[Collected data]
____
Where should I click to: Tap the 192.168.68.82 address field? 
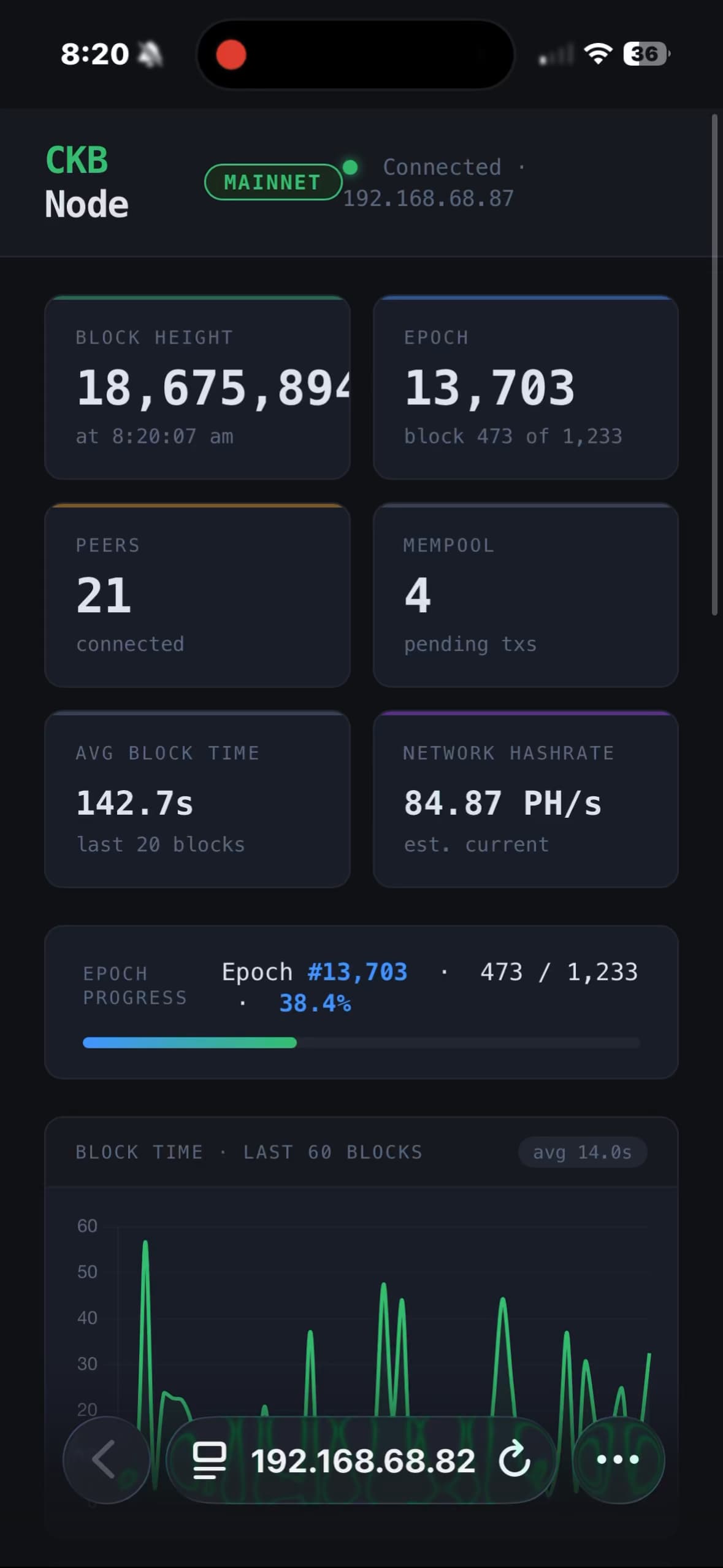tap(362, 1459)
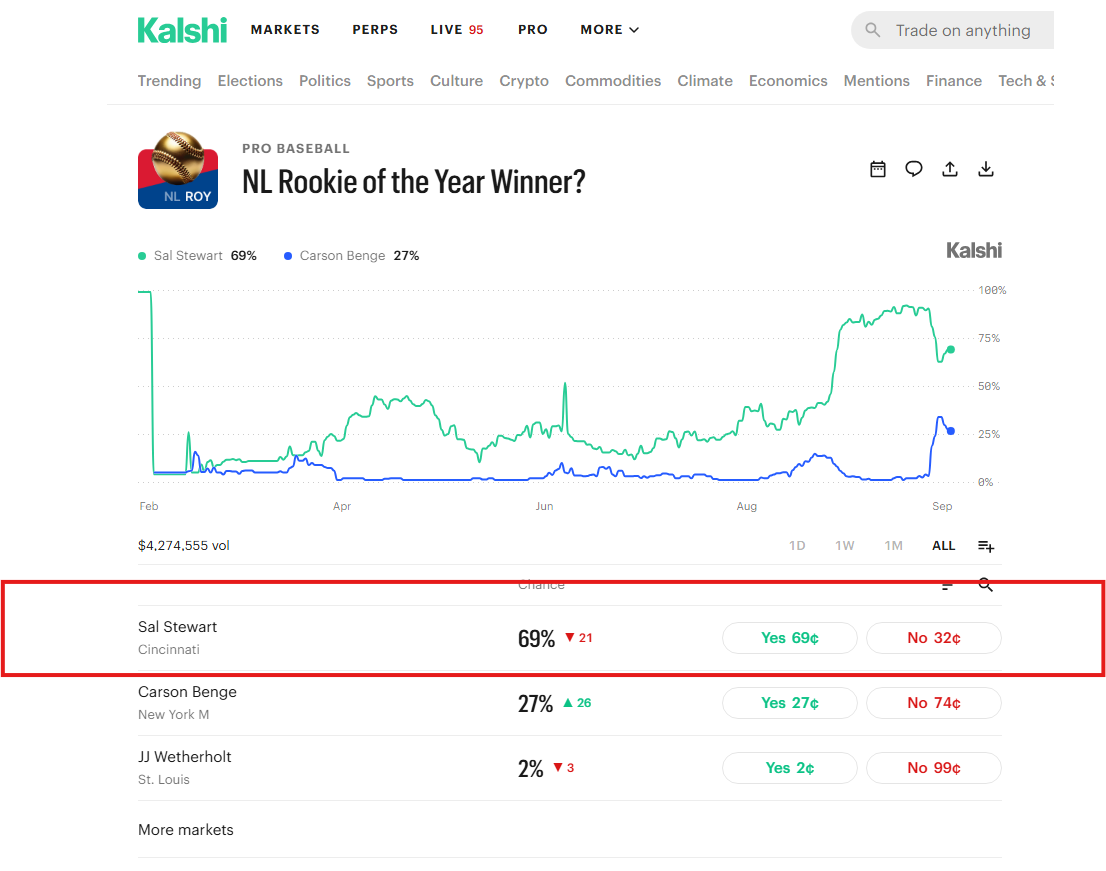Open the PERPS menu item

click(375, 30)
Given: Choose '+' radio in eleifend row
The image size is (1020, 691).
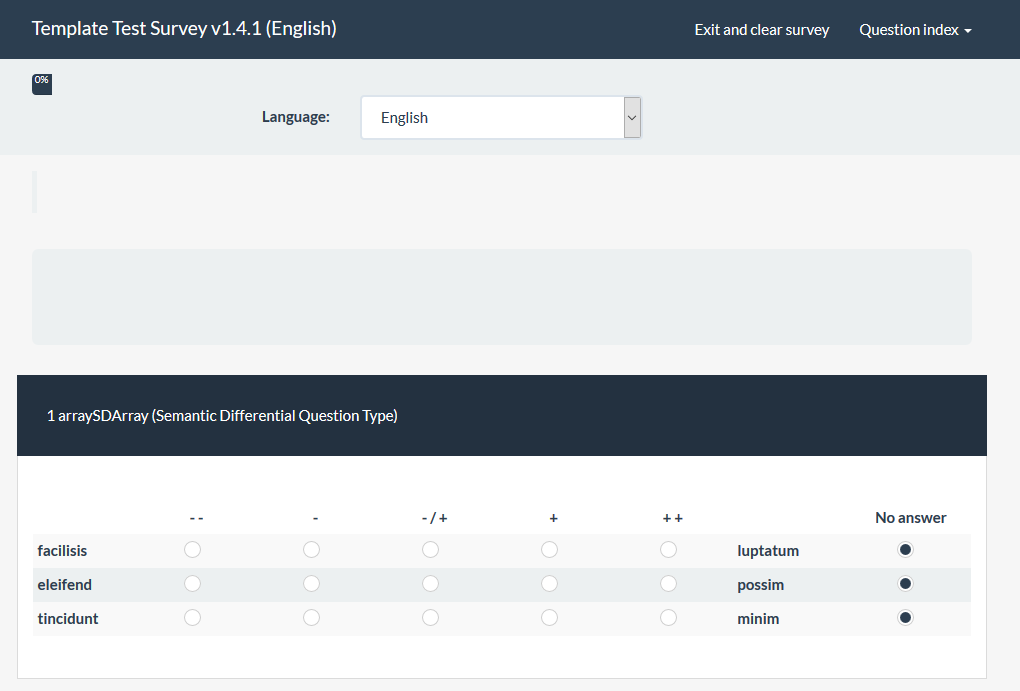Looking at the screenshot, I should point(549,584).
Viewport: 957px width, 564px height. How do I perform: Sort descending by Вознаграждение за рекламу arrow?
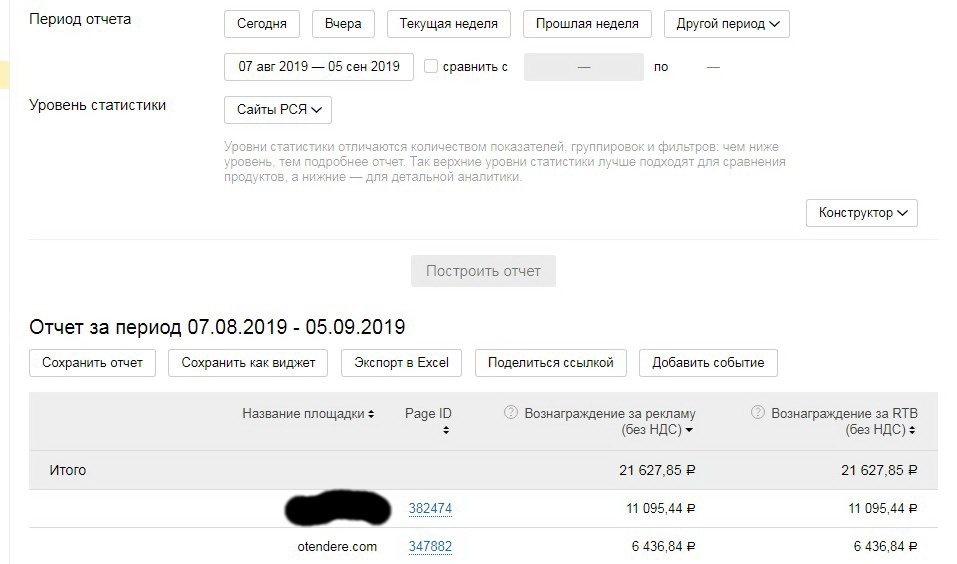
____
## What to do
Without the images, write out each line of the data verbatim.

## Reply
Where should I click to: Tap the 192.168.68.82 address field? 
tap(362, 1459)
Open the PERPS menu item

click(375, 30)
Given: Choose '+' radio in eleifend row
The image size is (1020, 691).
Looking at the screenshot, I should point(549,584).
Viewport: 957px width, 564px height. How do I perform: Sort descending by Вознаграждение за рекламу arrow?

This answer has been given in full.